The checkpoints, by design, segregate and fragment the Occupied Palestinian Territories and its inhabitants, separating workers from their places of employment, students from their schools, and families from each other through electrified fences, watchtowers, and concrete barriers.

Electronic counter intifada

This system is part of a broader state of siege under which Palestinians have lived for decades, significantly intensified by the sealing off of Gaza and the West Bank. The Israeli navy, another HPE customer, relies on the company’s IT infrastructure and support services. The siege severely restricts the movement of goods and people in and out of Palestinian territories, aiming explicitly to crush Palestinian resistance.

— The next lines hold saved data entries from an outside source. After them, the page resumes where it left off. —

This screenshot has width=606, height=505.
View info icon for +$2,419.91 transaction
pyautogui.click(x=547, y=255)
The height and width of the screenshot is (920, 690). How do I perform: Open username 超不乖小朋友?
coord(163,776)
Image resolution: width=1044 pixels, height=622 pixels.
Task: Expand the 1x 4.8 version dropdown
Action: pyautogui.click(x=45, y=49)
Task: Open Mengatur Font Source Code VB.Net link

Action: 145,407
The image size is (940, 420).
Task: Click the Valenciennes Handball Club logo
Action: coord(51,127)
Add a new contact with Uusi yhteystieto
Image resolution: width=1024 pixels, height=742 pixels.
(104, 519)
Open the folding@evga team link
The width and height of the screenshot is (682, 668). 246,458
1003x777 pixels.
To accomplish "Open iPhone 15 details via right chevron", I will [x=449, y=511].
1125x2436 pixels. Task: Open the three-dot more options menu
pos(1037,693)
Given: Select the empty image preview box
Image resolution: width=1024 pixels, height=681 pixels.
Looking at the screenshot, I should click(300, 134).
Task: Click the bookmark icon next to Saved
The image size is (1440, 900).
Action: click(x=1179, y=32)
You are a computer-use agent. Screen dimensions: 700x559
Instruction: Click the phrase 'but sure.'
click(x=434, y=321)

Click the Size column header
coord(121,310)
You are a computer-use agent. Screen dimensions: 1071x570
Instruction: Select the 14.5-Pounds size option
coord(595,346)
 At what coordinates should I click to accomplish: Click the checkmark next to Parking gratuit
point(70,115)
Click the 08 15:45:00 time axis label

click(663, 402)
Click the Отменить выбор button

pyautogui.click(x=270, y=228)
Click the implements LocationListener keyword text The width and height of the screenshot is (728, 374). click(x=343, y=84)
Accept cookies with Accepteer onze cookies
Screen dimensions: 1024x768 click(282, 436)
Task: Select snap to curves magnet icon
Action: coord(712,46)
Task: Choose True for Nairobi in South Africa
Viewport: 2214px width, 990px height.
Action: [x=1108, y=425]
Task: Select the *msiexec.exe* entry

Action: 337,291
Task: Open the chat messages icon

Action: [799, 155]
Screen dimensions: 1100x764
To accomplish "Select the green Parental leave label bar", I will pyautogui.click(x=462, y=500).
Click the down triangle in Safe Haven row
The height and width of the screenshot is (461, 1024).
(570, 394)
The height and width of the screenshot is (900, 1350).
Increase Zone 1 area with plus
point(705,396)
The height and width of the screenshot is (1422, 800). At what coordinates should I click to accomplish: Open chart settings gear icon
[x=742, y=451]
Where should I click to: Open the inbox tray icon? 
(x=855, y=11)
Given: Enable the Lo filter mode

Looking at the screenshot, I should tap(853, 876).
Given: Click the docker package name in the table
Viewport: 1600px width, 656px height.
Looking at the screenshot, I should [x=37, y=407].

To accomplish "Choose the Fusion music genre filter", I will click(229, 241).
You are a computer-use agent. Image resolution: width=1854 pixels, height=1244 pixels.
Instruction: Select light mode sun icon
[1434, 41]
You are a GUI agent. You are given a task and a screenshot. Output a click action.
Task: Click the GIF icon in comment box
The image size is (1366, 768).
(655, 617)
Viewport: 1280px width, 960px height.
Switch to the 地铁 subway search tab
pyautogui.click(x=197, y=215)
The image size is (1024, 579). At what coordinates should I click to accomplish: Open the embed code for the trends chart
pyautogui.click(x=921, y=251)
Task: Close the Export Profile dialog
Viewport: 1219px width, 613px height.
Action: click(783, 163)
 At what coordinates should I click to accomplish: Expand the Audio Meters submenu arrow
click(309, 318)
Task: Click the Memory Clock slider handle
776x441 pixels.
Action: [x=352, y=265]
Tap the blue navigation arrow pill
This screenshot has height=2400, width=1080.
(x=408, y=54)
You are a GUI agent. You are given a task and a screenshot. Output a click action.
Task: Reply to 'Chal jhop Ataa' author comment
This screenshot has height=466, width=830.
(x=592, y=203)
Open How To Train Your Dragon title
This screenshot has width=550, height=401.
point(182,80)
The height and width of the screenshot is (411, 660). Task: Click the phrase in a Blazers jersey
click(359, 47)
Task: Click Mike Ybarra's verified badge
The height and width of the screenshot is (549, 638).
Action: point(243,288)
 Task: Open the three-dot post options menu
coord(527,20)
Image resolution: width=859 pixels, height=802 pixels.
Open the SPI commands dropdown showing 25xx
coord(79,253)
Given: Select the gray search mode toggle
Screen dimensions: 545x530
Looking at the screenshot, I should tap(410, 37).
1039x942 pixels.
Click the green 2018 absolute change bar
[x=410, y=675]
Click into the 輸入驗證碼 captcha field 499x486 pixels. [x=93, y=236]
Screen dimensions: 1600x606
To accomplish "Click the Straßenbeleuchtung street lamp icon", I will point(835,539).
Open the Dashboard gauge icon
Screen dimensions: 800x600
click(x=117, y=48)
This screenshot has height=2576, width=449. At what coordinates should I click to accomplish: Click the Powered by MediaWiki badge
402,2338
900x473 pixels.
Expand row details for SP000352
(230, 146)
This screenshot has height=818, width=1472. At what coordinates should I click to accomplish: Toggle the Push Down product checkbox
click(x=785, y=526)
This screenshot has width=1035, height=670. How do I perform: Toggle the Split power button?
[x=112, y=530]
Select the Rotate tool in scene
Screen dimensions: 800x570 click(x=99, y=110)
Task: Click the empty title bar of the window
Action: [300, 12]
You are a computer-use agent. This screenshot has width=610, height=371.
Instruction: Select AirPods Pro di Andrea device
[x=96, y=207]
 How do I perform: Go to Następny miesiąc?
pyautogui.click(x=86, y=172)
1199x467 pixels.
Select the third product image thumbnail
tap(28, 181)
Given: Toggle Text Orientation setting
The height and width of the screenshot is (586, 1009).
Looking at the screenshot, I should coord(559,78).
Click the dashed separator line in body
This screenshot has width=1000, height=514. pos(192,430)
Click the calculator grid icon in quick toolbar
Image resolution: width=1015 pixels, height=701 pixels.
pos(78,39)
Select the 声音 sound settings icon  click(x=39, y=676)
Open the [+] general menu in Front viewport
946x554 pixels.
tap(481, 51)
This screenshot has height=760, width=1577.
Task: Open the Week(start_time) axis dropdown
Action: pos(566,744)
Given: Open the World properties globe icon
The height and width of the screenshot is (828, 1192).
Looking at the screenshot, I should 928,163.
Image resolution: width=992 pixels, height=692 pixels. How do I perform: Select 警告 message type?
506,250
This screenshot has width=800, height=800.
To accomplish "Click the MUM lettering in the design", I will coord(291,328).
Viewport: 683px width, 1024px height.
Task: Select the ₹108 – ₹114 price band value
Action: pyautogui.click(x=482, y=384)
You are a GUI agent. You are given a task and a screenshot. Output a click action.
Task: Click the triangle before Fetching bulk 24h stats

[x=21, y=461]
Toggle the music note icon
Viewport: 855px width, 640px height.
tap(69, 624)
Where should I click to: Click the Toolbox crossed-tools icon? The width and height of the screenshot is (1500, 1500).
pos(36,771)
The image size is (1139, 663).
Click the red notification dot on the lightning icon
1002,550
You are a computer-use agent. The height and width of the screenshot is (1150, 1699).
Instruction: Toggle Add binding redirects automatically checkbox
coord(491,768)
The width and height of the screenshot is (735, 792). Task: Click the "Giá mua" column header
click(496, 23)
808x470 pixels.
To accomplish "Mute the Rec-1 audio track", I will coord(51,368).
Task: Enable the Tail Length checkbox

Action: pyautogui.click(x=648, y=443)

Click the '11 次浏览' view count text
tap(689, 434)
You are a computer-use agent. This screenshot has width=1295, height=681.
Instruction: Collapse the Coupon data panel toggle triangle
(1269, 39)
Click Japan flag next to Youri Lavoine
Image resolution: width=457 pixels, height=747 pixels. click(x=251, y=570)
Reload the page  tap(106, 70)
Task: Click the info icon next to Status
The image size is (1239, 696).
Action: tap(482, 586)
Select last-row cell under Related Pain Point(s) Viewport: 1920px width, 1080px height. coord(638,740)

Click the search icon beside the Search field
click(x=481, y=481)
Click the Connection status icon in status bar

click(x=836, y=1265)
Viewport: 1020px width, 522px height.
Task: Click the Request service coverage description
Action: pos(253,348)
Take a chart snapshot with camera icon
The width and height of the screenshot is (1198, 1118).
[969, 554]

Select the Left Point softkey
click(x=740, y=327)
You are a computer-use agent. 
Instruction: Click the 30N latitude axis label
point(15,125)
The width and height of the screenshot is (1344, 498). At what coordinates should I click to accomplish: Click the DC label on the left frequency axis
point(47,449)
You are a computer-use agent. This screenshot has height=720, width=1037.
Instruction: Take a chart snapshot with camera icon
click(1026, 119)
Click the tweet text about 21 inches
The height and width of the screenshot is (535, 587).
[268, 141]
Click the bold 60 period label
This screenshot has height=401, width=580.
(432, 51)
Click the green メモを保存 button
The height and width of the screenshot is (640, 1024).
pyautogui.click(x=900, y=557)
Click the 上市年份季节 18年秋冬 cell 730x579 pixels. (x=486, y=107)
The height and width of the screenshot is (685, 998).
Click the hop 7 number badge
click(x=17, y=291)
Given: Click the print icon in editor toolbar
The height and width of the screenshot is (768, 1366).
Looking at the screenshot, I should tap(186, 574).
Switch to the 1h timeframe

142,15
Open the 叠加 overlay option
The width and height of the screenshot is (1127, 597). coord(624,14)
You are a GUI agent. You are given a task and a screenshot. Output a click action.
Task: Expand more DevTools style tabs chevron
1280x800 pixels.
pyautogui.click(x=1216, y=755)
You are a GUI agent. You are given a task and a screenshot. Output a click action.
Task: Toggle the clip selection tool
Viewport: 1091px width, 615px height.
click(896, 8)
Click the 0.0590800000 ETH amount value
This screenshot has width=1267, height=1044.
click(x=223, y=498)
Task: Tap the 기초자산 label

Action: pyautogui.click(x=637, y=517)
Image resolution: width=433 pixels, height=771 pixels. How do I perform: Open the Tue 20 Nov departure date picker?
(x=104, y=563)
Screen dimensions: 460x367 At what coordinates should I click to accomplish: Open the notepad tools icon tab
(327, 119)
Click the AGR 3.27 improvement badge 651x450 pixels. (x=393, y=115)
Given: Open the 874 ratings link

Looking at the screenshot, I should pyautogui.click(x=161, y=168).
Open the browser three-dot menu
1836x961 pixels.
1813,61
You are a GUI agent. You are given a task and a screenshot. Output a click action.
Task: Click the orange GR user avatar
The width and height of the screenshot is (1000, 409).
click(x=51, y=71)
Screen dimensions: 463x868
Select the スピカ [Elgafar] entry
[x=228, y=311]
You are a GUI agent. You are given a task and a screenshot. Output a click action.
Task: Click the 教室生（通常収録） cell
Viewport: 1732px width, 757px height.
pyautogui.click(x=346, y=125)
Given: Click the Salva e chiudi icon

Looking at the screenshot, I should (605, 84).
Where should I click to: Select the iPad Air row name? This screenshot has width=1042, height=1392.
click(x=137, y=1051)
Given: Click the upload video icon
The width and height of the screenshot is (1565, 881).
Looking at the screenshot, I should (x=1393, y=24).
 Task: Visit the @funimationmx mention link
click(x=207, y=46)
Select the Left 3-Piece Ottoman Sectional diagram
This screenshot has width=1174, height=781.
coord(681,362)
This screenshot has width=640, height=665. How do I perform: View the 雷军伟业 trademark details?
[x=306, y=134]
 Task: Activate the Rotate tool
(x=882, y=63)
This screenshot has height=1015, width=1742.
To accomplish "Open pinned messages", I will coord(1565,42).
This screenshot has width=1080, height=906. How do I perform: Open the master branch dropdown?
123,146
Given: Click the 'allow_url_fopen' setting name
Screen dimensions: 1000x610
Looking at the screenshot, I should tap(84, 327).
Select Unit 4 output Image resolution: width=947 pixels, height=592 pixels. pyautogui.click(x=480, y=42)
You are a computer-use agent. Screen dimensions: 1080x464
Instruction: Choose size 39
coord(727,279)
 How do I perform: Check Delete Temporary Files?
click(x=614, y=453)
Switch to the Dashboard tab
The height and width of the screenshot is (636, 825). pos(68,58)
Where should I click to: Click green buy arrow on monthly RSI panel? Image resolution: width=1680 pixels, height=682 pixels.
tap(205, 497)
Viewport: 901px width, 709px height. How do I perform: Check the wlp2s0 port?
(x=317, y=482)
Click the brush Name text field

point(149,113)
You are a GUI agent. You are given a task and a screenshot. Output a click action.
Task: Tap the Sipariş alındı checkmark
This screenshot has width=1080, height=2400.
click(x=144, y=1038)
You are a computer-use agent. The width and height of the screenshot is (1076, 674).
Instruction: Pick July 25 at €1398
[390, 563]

In 2006, Dov Weisglass, an adviser to then-Israeli Prime Minister Ehud Olmert, explained: “The idea is to put the Palestinians on a diet, but not to make them die of hunger.” It was hoped hunger pangs through limited caloric intake might encourage Palestinians to reject Hamas or at least force its fighters to temper their resistance efforts. The starvation of Palestinians has only galvanized their support for Hamas and their yearning for freedom from Israeli occupation.

The occupation state failed to crush the Palestinian resistance via Operation Swords of Iron, an effort so catastrophic that even Israeli media has branded it a “total defeat.”

Following Iran’s successful 14 April retaliatory strikes against Israel, Tel Aviv’s reign of impunity appears to be nearing its long-overdue end. It is only a matter of time before major western tech firms like HPE, which facilitated the oppression of Palestinians, will face consequences for their complicity.